-- Text segment follows --

CCS is a bondoggle in the worst way. Even with the cost overruns, the capital cost of okiluto 3 is much lower than any estimate I have seen of a comparably sized coal station with full CCS, and such a plant would consume a third more coal than current power stations for the same output, and it adds failuremodes to your powerstation that makes chernobyl look pedestrian.
Step one: Pump carbon dioxide into the underground below your centrally located combined heat and powerstation.
Step two: Wait 10 years.
Step 3: Catastropic breech and venting from underground structure.
Step 4: your entire city dies instantly by choking. Kill count: million +

And that sequence of events is more likely, by orders of magnitude, than major disaster at an EPR.

13

John Quiggin 12.02.09 at 1:32 am

I don’t have a firm view, but the failure (so far) of the nuclear renaissance in the US, at a time when wind is booming and solar growing strongly, suggests to me that the economics aren’t very good. For the last 20+years, nuclear plants have been constructed almost exclusively in countries where it’s reasonable to infer a state/military cross subsidy.

In any case, the main thing is to get a high price on carbon. At that point, market processes will do most (not all) of the work of picking the cost-effective technologies, including conservation, and discarding the rest. A bit of policy intervention to support infants like solar PV might be justified, but nuclear has had its fair share of this kind of support and much more.

-- Text segment concluded --
-- Data listing follows --

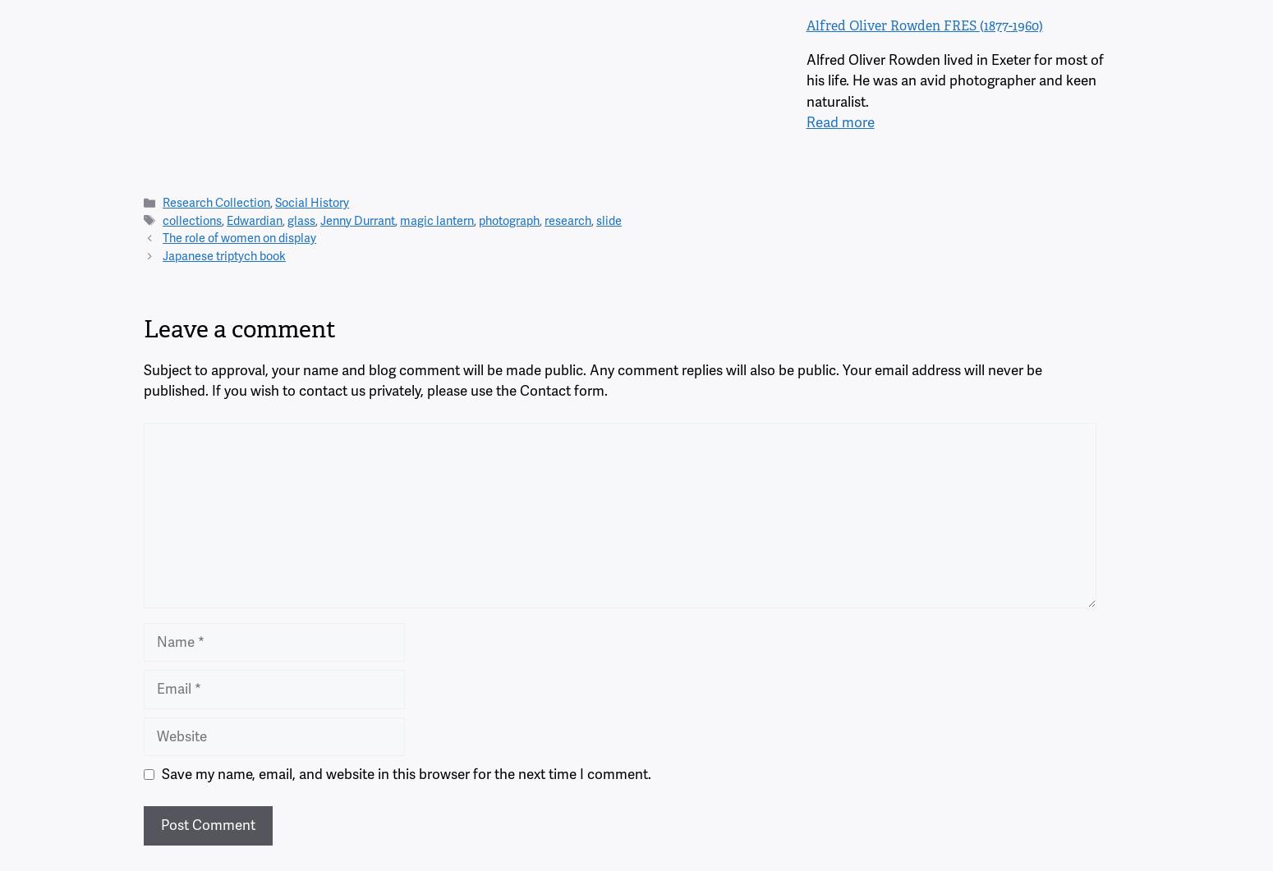 Image resolution: width=1273 pixels, height=871 pixels. I want to click on 'Japanese triptych book', so click(161, 255).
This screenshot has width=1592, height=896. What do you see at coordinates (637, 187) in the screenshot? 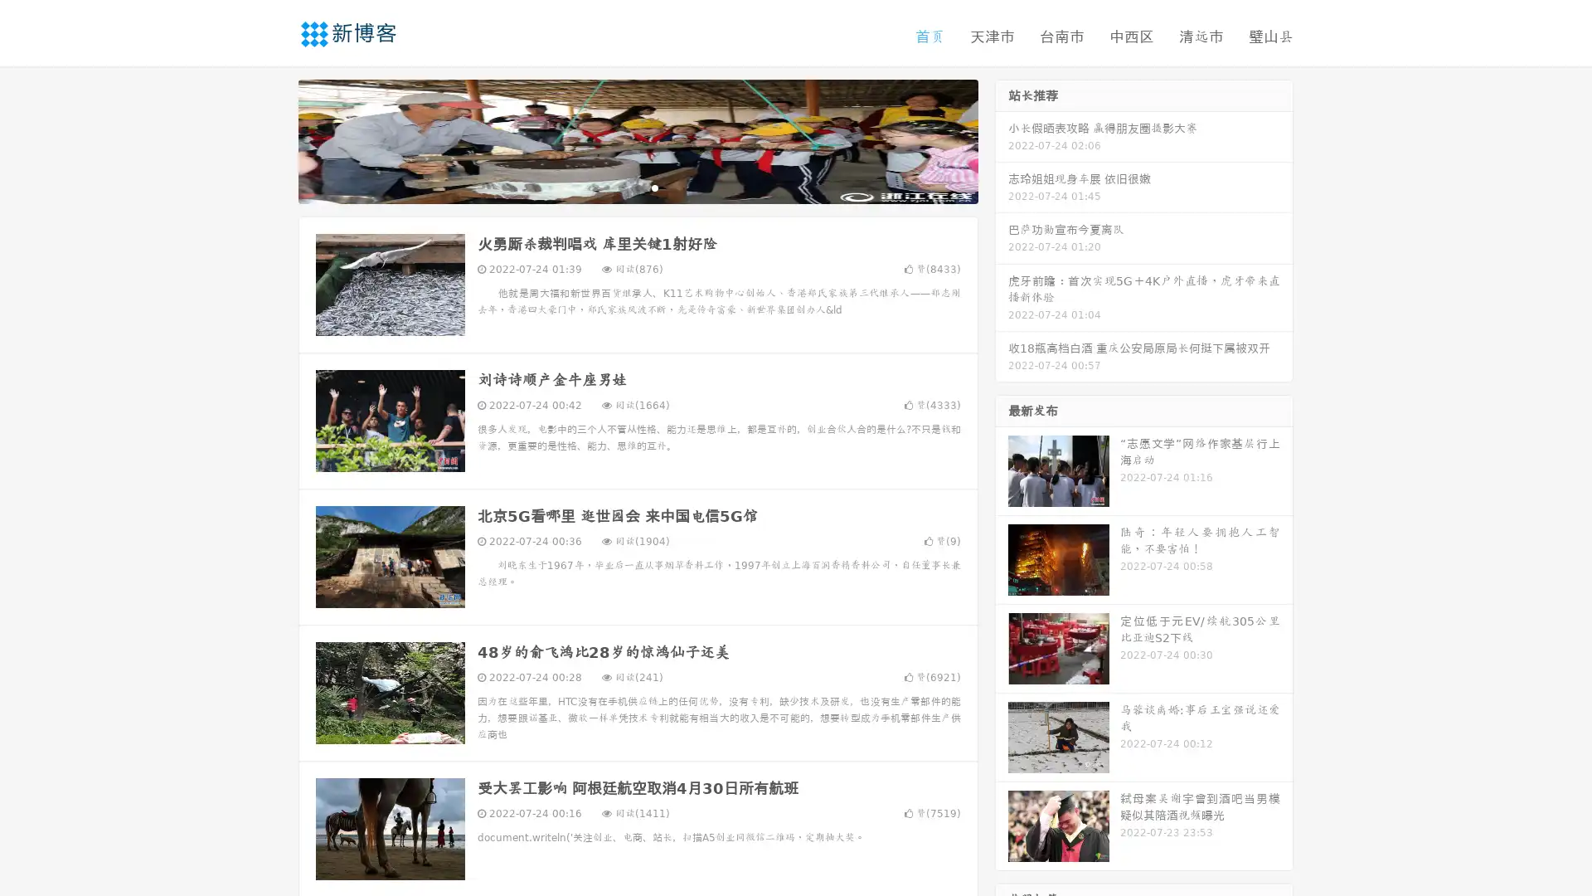
I see `Go to slide 2` at bounding box center [637, 187].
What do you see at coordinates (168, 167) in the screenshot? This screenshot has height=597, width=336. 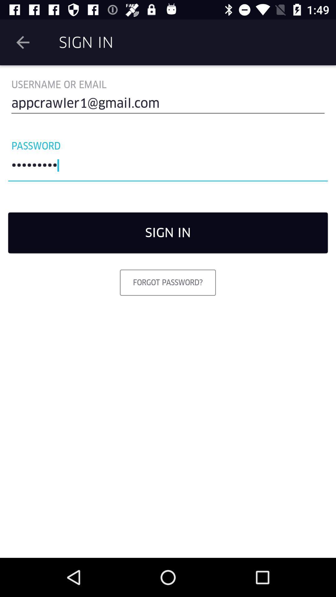 I see `the crowd3116` at bounding box center [168, 167].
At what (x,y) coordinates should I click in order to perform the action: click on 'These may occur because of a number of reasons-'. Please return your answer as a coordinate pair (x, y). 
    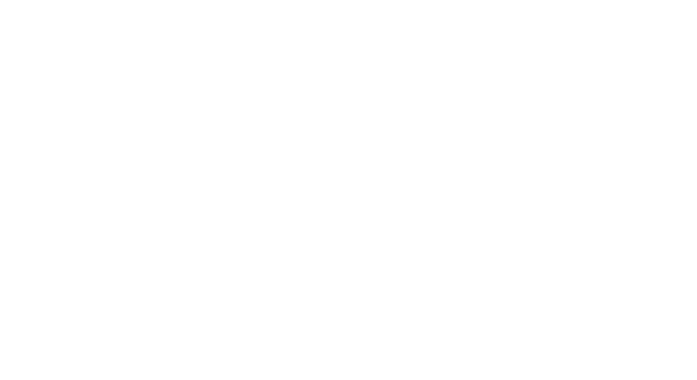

-- Data listing concluded --

### Required action
Please continue the comment thread on nuclear power and carbon capture, starting after its final sentence.

### Written response
14

Thomas Jørgensen 12.02.09 at 8:51 am

Projecting from the US example is not particularily telling-
Nuclear cost estimates for US build are much, much higher than either projected, or actual costs from anywhere else. Okilouto 3 (in Finland – not exactly a lowwage, or cross subsidising economy) is very frequently cited as an example of extreme cost overruns and the perils of restarting build with a construction sector that has lost all embedded skills at this kind of job, but the important thing about okilouto is that the KwH/capacity cost *including the cost overrun* is 3000 euros (4500 dollars..) which would be considered a laughably low estimate for US build.
Honestly, it looks to me like vendors are flat out citing “I dont really want to work for you unless you bludgeon me with sacks of cash” prices to US utilities because there is more than enough projects for them to work on in jurisdictions where activists do not have a history of successfully derailing construction projects halfway via courtroom harrasment.

Which is a problem with nuclear as a solution to climate change- the current supply chain needs to get a lot bigger and a lot more competetive.

15

James Wimberley 12.02.09 at 10:00 pm

Valuethinker in #11: “Remember, price of solar cells is currently halving every 5 years.”
This trade site says that the factory gate price of solar PV modules has only fallen, unsteadily, from $5.40 to $4.20 a watt in the last 8 years, a drop of under 4% a year. PV is held up by a single big problem, the cost of adequately purified silicon feedstock. It’s reasonable to expect that the efforts going into this will crack the problem (it’s only several orders of magnitude easier than making fusion power economic) and the price will go down with a bump, but let’s not mistake hope for reality.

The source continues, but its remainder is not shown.